COLUNA TIRO LIVRE

Stock car em BH: herança não pode ser destruição

A prova de stock car até poderia ser disputada na Pampulha, mas ciente de que é coadjuvante daquele cenário, não protagonista

Esporte, geralmente, é associado a saúde, práticas positivas para a vida em geral. Até que uma linha é cruzada: aquela que separa o espírito de fato esportivo da insensibilidade comercial. E isso é visto em várias vertentes, dentro e fora de quadras, campos, piscinas, etc. Quando um esporte, qualquer que seja ele, extrapola as seções esportivas na imprensa e rompe os limites da relação com o torcedor/espectador, pode saber que boa coisa não é. Um desses exemplos são as cenas opressivas de cortes das árvores na Pampulha, para abrir caminho para uma prova de Stock car, que será sediada em Belo Horizonte, em agosto.

As chocantes imagens de árvores jogadas ao chão, no entorno do Mineirão, geraram uma reação da sociedade em geral. Ambientalistas, políticos, moradores da região se mobilizando para tentar evitar um mal maior. E as vozes do esporte não podem se calar neste momento.

São sempre muito bem-vindos eventos de toda e qualquer modalidade a BH. Trazem receita, mexem com o público, dão visibilidade à capital mineira e aos profissionais envolvidos. Obviamente, demandam investimento, e parte desse montante acaba saindo de cofres públicos.

Contudo, é preciso que tudo isso seja feito de tal forma que traga benefícios à cidade e seus cidadãos. Não um rastro de destruição. É necessário haver uma simbiose, um acerto que seja bom para os dois lados.

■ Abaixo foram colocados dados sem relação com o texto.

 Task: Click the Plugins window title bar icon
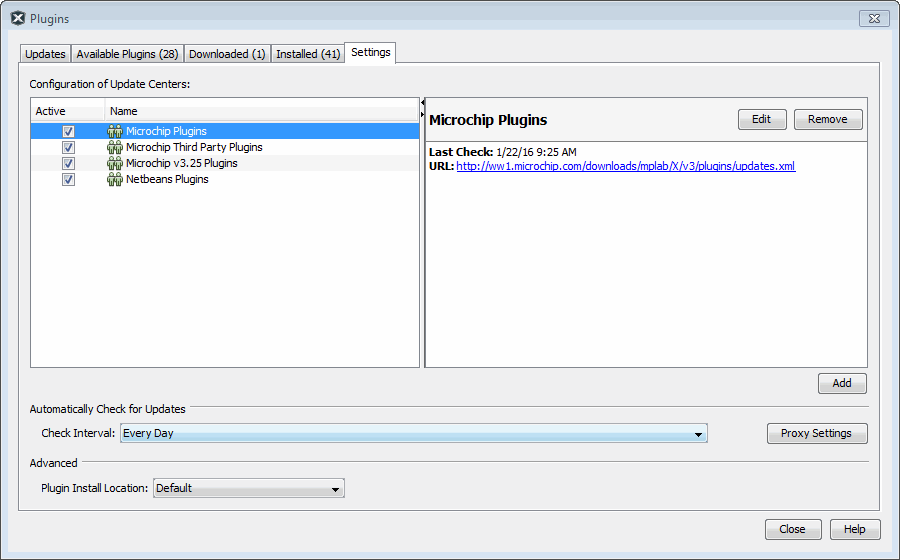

O esporte, por essência, precisa ser complementar a boas condutas. Espera-se isso dele – e não se aplica apenas ao que ocorre durante uma disputa. O antes e o depois são igualmente (ou por vezes até mais) importantes. Em competições de grande porte, como Jogos Olímpicos e Copa do Mundo, o legado é tão relevante quanto os ganhadores de medalhas. O que fica depois de findada a festa vale tanto quanto a emoção dos vencedores.

No Brasil, sabemos que foram poucas as boas lembranças que se traduziram em infraestrutura para a população após o Mundial de futebol, em 2014, e a Olimpíada do Rio, em 2016. Os dois eventos deixaram recordações de momentos lindos, marcaram a vida de muitos atletas. Quem viveu aquilo tem registrado na memória lances que despertam satisfação. Porém, a contrapartida não esteve exatamente à altura.

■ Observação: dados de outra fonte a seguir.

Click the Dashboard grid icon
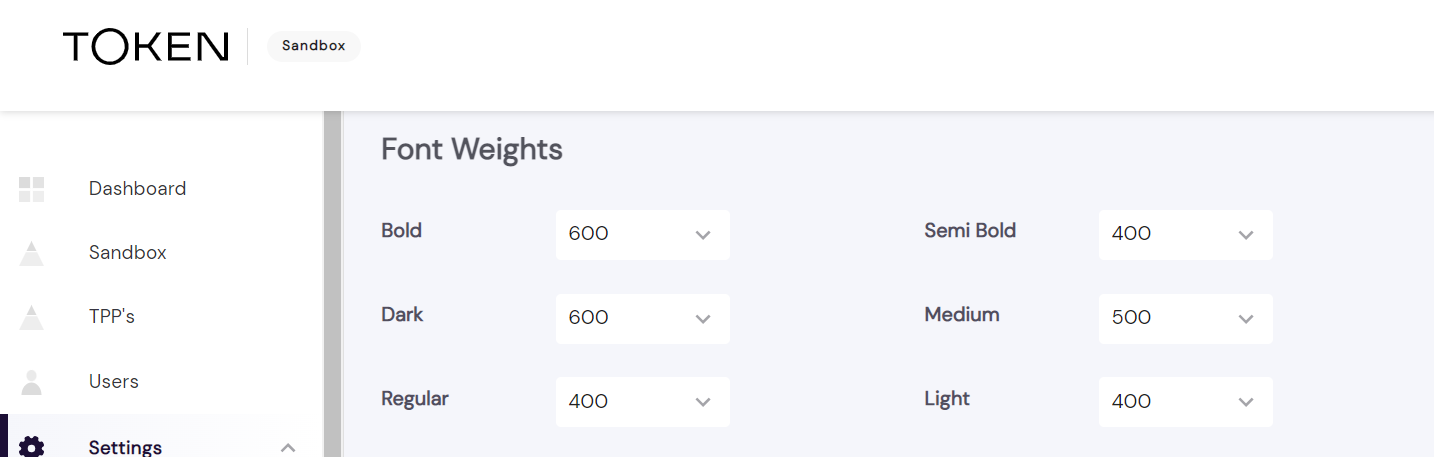point(32,189)
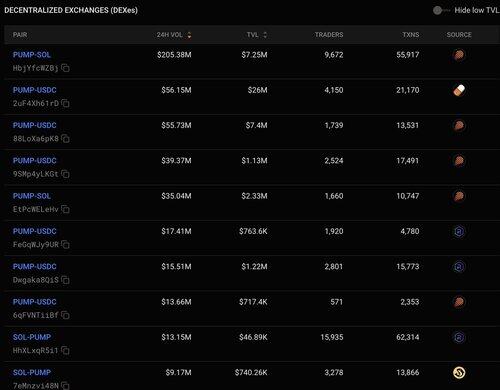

É justamente nessa contramão que está a organização da Stock car em Belo Horizonte. Destruir árvores não se justifica em hipótese alguma, ainda que sob o argumento de que tantas outras serão plantadas. Deixa de ser uma discussão esportiva e entra na seara da coletividade.

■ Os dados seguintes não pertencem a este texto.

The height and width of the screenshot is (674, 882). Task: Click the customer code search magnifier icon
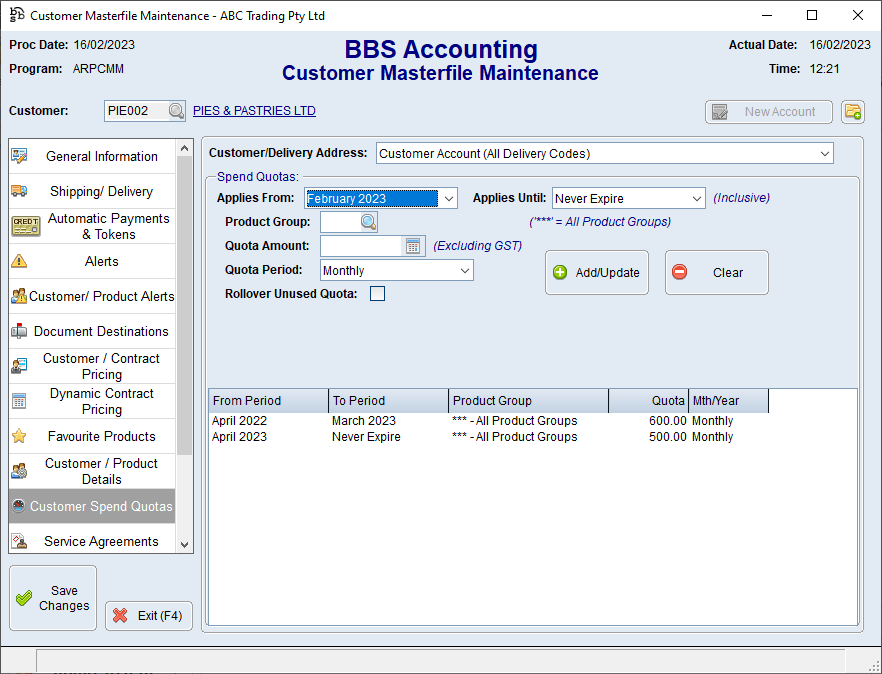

Em tempos de tanto debate sobre os efeitos do aquecimento global, de tantas consequências já nefastas vividas no planeta, é inadmissível que qualquer estrutura para a disputa da Stock car envolva descaso com o meio ambiente.

Fotos da Pampulha

Não por acaso, uma montagem de fotos com um antes e depois daquela região da Pampulha, especificamente, viralizou nas redes sociais. Imagens aéreas mostram o antigo Mineirão, com seu entorno arborizado, e o atual estádio, cercado de concreto por todo lado. Quem viveu o Gigante da Pampulha pré-reforma para a Copa de 2014 não consegue passar indiferente.

A modernização das arenas não deveria vir com projetos áridos. Além de qualquer discussão ambiental, é esteticamente deplorável. Não tem como não olhar para as fotos do Mineirão antigo e não ser saudosista. Quem desfrutou daquele ambiente sabe o que isso significa, sente o tamanho da perda ao ver um estádio monocromático, dominado pelo cinza.

E é nesse contexto já desfavorável que entra a Stock car. Ela até poderia ser disputada na Pampulha, mas ciente de que é coadjuvante daquele cenário, não protagonista. As prioridades não podem ser invertidas. É a corrida que tem de se adaptar à cidade, não o contrário. Afinal, após a bandeirada na linha de chegada, eles se vão, e nós ficaremos.